Being in C, it is easier to see what the person writing it was doing, compared to assembly.
Consider if you had to do some nasty computation such as finding what address is used for a given row and column on the screen:
(in bad assembly)
mov ax, row
mov bx, col
shl col,#1
xor dx,dx
mul ax,#80
add ax,bx
mov pos,ax
Whereas in C it is:
pos=(row*80)+(col*2);
and much more readable.
as coreboot targets many bioses and platforms, i'd expect portability to become so much more important.

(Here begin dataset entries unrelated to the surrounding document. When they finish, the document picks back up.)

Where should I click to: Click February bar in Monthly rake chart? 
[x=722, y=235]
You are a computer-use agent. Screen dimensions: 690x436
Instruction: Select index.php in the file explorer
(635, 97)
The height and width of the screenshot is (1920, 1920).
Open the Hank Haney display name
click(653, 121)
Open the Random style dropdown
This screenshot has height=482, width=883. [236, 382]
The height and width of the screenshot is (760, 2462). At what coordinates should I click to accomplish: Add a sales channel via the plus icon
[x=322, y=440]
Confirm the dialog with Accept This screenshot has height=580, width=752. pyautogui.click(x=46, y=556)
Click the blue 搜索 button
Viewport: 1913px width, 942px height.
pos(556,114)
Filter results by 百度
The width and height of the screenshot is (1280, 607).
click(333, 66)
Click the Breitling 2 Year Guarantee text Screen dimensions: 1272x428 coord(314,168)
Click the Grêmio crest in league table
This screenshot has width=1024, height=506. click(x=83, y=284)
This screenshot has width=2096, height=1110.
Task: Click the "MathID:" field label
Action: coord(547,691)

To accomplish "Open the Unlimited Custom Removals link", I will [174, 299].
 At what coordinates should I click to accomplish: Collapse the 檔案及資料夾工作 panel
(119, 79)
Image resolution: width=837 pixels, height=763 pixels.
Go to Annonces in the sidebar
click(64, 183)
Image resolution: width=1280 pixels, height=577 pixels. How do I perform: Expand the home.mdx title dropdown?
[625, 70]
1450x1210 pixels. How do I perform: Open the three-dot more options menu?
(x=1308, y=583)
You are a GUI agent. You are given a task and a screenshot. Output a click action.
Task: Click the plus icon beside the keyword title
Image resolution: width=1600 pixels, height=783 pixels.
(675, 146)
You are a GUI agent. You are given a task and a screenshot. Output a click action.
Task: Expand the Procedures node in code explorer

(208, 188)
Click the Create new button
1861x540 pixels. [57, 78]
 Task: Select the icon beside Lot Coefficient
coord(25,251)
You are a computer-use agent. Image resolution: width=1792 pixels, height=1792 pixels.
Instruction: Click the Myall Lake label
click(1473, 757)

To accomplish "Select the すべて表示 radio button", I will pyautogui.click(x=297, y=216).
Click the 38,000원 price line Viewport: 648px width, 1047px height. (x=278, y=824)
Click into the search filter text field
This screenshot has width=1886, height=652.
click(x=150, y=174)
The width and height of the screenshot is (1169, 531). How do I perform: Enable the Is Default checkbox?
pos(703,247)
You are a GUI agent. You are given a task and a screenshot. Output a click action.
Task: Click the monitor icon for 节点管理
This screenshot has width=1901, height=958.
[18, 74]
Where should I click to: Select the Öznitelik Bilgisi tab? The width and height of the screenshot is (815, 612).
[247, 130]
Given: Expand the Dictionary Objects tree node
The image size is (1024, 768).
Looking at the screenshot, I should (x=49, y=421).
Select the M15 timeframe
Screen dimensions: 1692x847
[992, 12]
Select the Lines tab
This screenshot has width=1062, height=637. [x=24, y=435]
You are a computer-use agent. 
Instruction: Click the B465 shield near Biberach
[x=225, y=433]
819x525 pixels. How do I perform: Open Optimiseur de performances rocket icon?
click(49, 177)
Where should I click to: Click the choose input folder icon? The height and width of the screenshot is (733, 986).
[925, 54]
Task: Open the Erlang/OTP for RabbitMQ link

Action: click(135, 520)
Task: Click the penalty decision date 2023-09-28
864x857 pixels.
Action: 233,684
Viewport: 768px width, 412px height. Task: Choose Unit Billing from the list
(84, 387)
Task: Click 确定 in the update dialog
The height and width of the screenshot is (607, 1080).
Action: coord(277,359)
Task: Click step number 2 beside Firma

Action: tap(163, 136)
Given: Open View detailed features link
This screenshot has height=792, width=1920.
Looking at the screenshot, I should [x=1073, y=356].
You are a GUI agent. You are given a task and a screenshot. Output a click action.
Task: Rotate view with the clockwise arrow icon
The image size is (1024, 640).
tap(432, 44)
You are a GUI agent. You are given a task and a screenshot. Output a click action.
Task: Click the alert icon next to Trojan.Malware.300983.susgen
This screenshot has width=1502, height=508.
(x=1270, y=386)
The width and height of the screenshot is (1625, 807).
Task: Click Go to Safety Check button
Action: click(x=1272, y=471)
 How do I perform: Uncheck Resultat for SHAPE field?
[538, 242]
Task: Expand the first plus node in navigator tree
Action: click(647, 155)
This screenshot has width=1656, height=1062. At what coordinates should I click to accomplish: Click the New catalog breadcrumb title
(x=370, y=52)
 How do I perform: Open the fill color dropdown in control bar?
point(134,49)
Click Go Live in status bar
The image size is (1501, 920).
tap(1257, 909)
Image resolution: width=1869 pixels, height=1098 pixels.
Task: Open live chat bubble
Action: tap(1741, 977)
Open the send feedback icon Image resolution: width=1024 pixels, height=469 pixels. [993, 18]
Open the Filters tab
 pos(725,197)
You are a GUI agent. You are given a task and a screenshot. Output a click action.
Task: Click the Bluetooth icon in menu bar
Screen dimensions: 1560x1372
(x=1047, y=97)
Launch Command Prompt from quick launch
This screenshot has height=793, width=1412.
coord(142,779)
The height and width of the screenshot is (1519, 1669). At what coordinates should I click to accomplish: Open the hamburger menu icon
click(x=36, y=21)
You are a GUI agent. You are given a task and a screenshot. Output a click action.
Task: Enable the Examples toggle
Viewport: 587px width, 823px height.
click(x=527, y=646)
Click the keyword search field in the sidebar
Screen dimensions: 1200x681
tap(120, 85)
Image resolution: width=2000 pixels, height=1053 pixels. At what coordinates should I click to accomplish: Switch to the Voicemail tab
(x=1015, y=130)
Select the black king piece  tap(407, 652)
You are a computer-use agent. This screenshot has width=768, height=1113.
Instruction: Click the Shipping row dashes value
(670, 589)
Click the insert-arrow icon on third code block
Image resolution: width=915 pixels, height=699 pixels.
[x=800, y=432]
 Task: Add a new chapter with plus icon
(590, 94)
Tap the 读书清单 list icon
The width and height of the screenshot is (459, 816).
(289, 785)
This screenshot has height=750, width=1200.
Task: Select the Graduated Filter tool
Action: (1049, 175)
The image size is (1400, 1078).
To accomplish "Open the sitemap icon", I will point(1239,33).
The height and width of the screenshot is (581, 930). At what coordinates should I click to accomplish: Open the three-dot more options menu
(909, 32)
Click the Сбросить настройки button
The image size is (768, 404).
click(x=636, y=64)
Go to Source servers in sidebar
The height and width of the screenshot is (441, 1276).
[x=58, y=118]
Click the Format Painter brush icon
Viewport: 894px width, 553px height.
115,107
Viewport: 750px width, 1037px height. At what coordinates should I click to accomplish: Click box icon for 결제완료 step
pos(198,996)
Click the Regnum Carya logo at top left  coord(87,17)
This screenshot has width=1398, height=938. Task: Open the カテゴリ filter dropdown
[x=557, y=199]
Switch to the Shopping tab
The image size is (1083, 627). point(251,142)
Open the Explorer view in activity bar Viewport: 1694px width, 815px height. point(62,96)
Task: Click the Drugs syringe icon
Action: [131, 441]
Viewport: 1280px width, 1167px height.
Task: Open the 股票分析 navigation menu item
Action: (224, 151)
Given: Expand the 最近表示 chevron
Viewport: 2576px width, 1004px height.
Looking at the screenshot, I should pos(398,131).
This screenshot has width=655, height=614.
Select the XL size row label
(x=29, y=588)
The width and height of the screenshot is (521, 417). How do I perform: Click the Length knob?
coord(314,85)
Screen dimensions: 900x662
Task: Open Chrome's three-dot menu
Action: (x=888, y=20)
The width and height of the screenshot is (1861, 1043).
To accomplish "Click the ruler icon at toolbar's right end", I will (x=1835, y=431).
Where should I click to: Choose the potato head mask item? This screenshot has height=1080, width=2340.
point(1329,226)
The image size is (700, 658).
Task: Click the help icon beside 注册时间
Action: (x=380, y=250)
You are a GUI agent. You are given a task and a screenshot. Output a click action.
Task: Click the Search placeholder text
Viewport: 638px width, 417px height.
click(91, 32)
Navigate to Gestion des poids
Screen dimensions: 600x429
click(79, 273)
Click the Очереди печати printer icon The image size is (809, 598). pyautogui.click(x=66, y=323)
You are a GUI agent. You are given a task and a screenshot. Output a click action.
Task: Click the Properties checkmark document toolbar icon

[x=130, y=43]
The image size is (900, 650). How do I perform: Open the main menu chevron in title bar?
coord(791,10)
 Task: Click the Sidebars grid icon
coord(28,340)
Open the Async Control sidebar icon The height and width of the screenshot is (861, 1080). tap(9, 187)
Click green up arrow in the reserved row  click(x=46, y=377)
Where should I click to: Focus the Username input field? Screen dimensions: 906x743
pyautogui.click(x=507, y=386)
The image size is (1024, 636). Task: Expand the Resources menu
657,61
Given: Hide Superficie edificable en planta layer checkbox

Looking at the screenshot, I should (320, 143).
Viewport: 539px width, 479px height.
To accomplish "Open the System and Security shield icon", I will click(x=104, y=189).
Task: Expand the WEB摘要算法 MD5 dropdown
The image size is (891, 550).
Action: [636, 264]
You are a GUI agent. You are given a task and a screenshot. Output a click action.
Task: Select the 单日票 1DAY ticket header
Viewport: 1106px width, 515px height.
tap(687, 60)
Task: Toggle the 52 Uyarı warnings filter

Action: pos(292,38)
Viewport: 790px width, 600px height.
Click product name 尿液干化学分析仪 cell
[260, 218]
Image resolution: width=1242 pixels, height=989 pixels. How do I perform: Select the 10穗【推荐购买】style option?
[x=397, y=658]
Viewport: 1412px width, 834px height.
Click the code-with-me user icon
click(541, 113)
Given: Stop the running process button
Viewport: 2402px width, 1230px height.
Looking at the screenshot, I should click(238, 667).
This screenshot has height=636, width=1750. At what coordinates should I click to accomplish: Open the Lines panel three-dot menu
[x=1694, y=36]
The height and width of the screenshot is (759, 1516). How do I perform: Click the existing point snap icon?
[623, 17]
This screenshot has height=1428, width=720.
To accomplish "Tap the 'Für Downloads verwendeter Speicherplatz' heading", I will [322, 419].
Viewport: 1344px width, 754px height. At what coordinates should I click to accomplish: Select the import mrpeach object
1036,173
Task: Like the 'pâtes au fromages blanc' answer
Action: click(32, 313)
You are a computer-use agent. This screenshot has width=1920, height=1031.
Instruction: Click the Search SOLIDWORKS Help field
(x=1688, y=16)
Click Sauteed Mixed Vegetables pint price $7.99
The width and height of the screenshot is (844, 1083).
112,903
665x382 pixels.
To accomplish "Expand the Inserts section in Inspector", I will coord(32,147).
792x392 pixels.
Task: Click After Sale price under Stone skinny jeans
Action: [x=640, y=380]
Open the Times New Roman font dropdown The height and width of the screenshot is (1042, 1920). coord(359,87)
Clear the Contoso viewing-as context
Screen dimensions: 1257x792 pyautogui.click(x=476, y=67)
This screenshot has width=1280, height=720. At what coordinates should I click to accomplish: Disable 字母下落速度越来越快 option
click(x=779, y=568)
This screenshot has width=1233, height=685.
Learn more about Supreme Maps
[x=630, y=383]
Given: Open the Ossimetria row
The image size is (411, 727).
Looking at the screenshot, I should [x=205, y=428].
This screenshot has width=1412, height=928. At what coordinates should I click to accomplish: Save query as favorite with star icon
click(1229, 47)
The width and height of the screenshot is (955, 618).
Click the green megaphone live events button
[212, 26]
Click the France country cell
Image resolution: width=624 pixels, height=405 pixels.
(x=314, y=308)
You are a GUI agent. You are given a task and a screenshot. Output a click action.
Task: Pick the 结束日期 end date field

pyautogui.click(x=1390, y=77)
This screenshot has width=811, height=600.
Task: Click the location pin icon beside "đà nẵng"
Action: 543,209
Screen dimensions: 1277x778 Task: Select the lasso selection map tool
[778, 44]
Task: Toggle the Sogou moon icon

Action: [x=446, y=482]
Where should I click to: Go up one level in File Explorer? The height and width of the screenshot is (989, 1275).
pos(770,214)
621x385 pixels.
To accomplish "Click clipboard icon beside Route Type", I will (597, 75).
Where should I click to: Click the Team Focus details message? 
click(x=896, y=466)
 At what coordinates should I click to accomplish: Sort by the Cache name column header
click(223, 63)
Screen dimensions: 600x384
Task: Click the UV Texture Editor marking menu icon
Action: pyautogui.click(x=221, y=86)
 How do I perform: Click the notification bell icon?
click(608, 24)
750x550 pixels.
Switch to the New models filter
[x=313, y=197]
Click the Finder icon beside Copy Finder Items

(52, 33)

btw, i found an interview with coreboot developer at http://www.heise-online.co.uk/open/The-Open-Source-BIOS-is-Ten-An-interview-with-the-coreboot-developers--/features/112353/2. from there :
"The real accomplishment was to be able to write memory and other early initialization code in C. Which is much easier to write and maintain then assembler. Assembly code is fragile when you change it, especially when you don't have a stack. C is much more robust â" the code is easier to change without breaking everything. This makes coreboot easier to work on, to contribute to and to maintain."
Rich
There may be SOME architecture specific code, even a lot of that can probably be written in C. 99% of the Linux kernel is C and that has to interact with hardware too.
As far as efficiency goes, in the old days it was true that a coder with an intimate knowledge of the architecture could usually hand code more efficient assembly. Modern C compilers however can do a LOT of optimization and generally the resulting code is faster than anything that could be coded by hand, or at least AS fast. Even if it is microscopically slower it is still a LOT easier to use C. Plus if hardware abstraction is done properly even a low level driver back end should be portable for the most part.
Manufacturer BIOS may be written in Assembly since they are A) targeting a specific board which is going to obviously only run that one family of chip and B) probably have a lot of legacy assembly code they would rather not bother to port to C. Neither of those would apply to Coreboot.
"Malo periculosam, libertatem quam quietam servitutem." -- Jefferson
What's more important to you? OSS graphics drivers or OSS BIOS? And by the way, if you need a decent graphics card, you're gonna need ATI or nVidia anyways, Intel doesn't make really high performance cards.
As long as there are slaughterhouses, there will be battlefields.
Doesn't handwritten assembly have the potential to be much faster than assembly compiled from C?
For a piece of software that gets run once per boot, speed is probably not very critical. A typical BIOS completes its run in a couple of seconds.
Using an optimizing C compiler also has a further potential benefit -- given that motherboards specifically target certain CPUs, you can optimize the BIOS code for that CPU family. Not sure how much improvement this will yield, though.
Michel
Fedora Project Contribut
My best guess is there are parts of a BIOS that are tied to the hardware architecture, and there are parts that aren't.
For instance, what if you want to write a BIOS that can read an EXT3 partition?
Actually, a BIOS that can read EXT would be kickass. My bios can only read FAT12 (and maybe FAT32 for a hdd) off the floppy. If I wanted EXT3 (or 2), I'd have to put that stuff in the "kernel" that gets loaded by the boot sector. That kernel, however is on a FAT12 partition =P As for TCP/IP, that would be nice to allow diskless boots. PXE anyone?